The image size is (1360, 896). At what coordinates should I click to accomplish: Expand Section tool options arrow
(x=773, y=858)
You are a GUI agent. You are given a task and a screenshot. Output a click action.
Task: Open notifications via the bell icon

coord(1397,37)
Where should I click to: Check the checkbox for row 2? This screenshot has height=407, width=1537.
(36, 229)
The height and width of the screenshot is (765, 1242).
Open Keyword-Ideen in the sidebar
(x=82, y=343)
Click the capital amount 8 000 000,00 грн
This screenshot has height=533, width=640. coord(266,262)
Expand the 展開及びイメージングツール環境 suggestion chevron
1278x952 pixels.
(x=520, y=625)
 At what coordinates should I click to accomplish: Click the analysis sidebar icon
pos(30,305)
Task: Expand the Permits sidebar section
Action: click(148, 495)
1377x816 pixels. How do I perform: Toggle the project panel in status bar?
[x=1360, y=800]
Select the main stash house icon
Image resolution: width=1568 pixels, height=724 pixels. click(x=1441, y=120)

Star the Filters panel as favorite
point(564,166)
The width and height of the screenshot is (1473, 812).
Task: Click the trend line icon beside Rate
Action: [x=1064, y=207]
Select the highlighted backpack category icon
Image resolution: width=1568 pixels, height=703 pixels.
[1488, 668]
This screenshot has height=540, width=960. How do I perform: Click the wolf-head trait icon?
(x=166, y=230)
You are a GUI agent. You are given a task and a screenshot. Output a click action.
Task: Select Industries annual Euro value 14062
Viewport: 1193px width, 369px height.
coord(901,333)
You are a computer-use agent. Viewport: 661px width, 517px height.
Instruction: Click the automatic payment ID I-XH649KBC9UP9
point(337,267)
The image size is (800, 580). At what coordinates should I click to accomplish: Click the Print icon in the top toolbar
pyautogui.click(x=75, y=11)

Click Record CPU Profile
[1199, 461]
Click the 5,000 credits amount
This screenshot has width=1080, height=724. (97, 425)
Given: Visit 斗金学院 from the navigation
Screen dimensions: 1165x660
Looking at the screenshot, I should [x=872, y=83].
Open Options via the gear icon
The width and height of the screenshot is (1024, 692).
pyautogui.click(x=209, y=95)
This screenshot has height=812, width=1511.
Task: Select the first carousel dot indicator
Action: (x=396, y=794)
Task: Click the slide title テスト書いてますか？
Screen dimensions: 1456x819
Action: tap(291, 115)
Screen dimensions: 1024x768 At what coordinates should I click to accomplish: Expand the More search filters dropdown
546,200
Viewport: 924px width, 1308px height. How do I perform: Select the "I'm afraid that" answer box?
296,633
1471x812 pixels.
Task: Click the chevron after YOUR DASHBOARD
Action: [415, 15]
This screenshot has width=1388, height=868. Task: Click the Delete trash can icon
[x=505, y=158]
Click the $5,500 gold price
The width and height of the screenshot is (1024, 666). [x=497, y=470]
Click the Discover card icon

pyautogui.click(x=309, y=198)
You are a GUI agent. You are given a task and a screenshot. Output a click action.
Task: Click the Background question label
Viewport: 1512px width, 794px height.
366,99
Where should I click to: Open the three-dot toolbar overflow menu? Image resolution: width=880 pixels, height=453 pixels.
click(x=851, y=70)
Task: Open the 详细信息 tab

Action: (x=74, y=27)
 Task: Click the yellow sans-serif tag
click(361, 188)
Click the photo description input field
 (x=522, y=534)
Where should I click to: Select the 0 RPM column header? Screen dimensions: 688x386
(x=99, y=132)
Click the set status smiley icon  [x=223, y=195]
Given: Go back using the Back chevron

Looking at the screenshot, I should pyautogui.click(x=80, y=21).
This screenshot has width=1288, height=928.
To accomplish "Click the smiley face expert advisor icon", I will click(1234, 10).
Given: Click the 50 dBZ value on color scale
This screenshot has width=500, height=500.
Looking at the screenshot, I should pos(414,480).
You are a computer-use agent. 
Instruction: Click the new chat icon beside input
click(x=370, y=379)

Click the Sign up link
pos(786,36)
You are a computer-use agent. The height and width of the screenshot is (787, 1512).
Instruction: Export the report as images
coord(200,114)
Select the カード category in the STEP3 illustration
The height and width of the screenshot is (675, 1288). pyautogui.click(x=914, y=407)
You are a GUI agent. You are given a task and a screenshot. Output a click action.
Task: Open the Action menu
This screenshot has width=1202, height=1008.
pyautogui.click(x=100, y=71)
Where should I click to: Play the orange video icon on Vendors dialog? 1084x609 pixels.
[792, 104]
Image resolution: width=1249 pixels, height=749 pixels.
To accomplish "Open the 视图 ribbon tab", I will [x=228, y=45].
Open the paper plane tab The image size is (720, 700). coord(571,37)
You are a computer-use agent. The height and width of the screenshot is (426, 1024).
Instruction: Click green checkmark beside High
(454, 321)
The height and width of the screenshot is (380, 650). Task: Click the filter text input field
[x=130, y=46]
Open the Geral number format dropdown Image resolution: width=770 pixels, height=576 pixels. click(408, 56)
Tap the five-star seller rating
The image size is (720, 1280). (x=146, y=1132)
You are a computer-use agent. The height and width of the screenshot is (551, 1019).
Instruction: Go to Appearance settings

> **EXERCISE GOAL**
Copy the lines above, please. Keep them exact.

> **OUTPUT FOR THIS TASK**
The image size is (1360, 896). At what coordinates should I click to accomplish: Expand Section tool options arrow
(x=773, y=858)
You are a GUI agent. You are given a task and a screenshot. Output a click action.
Task: Open notifications via the bell icon

coord(1397,37)
Where should I click to: Check the checkbox for row 2? This screenshot has height=407, width=1537.
(36, 229)
The height and width of the screenshot is (765, 1242).
Open Keyword-Ideen in the sidebar
(x=82, y=343)
Click the capital amount 8 000 000,00 грн
This screenshot has height=533, width=640. coord(266,262)
Expand the 展開及びイメージングツール環境 suggestion chevron
1278x952 pixels.
(x=520, y=625)
 At what coordinates should I click to accomplish: Click the analysis sidebar icon
pos(30,305)
Task: Expand the Permits sidebar section
Action: click(148, 495)
1377x816 pixels. How do I perform: Toggle the project panel in status bar?
[x=1360, y=800]
Select the main stash house icon
Image resolution: width=1568 pixels, height=724 pixels. click(x=1441, y=120)

Star the Filters panel as favorite
point(564,166)
The width and height of the screenshot is (1473, 812).
Task: Click the trend line icon beside Rate
Action: [x=1064, y=207]
Select the highlighted backpack category icon
Image resolution: width=1568 pixels, height=703 pixels.
[1488, 668]
This screenshot has height=540, width=960. How do I perform: Click the wolf-head trait icon?
(x=166, y=230)
You are a GUI agent. You are given a task and a screenshot. Output a click action.
Task: Select Industries annual Euro value 14062
Viewport: 1193px width, 369px height.
coord(901,333)
You are a computer-use agent. Viewport: 661px width, 517px height.
Instruction: Click the automatic payment ID I-XH649KBC9UP9
point(337,267)
The image size is (800, 580). At what coordinates should I click to accomplish: Click the Print icon in the top toolbar
pyautogui.click(x=75, y=11)

Click Record CPU Profile
[1199, 461]
Click the 5,000 credits amount
This screenshot has width=1080, height=724. (97, 425)
Given: Visit 斗金学院 from the navigation
Screen dimensions: 1165x660
Looking at the screenshot, I should [x=872, y=83].
Open Options via the gear icon
The width and height of the screenshot is (1024, 692).
pyautogui.click(x=209, y=95)
This screenshot has height=812, width=1511.
Task: Select the first carousel dot indicator
Action: (x=396, y=794)
Task: Click the slide title テスト書いてますか？
Screen dimensions: 1456x819
Action: tap(291, 115)
Screen dimensions: 1024x768 At what coordinates should I click to accomplish: Expand the More search filters dropdown
546,200
Viewport: 924px width, 1308px height. How do I perform: Select the "I'm afraid that" answer box?
296,633
1471x812 pixels.
Task: Click the chevron after YOUR DASHBOARD
Action: [415, 15]
This screenshot has width=1388, height=868. Task: Click the Delete trash can icon
[x=505, y=158]
Click the $5,500 gold price
The width and height of the screenshot is (1024, 666). [x=497, y=470]
Click the Discover card icon

pyautogui.click(x=309, y=198)
You are a GUI agent. You are given a task and a screenshot. Output a click action.
Task: Click the Background question label
Viewport: 1512px width, 794px height.
366,99
Where should I click to: Open the three-dot toolbar overflow menu? Image resolution: width=880 pixels, height=453 pixels.
click(x=851, y=70)
Task: Open the 详细信息 tab

Action: (x=74, y=27)
 Task: Click the yellow sans-serif tag
click(361, 188)
Click the photo description input field
 (x=522, y=534)
Where should I click to: Select the 0 RPM column header? Screen dimensions: 688x386
(x=99, y=132)
Click the set status smiley icon  [x=223, y=195]
Given: Go back using the Back chevron

Looking at the screenshot, I should pyautogui.click(x=80, y=21).
This screenshot has width=1288, height=928.
To accomplish "Click the smiley face expert advisor icon", I will click(1234, 10).
Given: Click the 50 dBZ value on color scale
This screenshot has width=500, height=500.
Looking at the screenshot, I should pos(414,480).
You are a computer-use agent. 
Instruction: Click the new chat icon beside input
click(x=370, y=379)

Click the Sign up link
pos(786,36)
You are a computer-use agent. The height and width of the screenshot is (787, 1512).
Instruction: Export the report as images
coord(200,114)
Select the カード category in the STEP3 illustration
The height and width of the screenshot is (675, 1288). pyautogui.click(x=914, y=407)
You are a GUI agent. You are given a task and a screenshot. Output a click action.
Task: Open the Action menu
This screenshot has width=1202, height=1008.
pyautogui.click(x=100, y=71)
Where should I click to: Play the orange video icon on Vendors dialog? 1084x609 pixels.
[792, 104]
Image resolution: width=1249 pixels, height=749 pixels.
To accomplish "Open the 视图 ribbon tab", I will [x=228, y=45].
Open the paper plane tab The image size is (720, 700). coord(571,37)
You are a computer-use agent. The height and width of the screenshot is (426, 1024).
Instruction: Click green checkmark beside High
(454, 321)
The height and width of the screenshot is (380, 650). Task: Click the filter text input field
[x=130, y=46]
Open the Geral number format dropdown Image resolution: width=770 pixels, height=576 pixels. click(408, 56)
Tap the five-star seller rating
The image size is (720, 1280). (x=146, y=1132)
You are a computer-use agent. The height and width of the screenshot is (551, 1019).
Instruction: Go to Appearance settings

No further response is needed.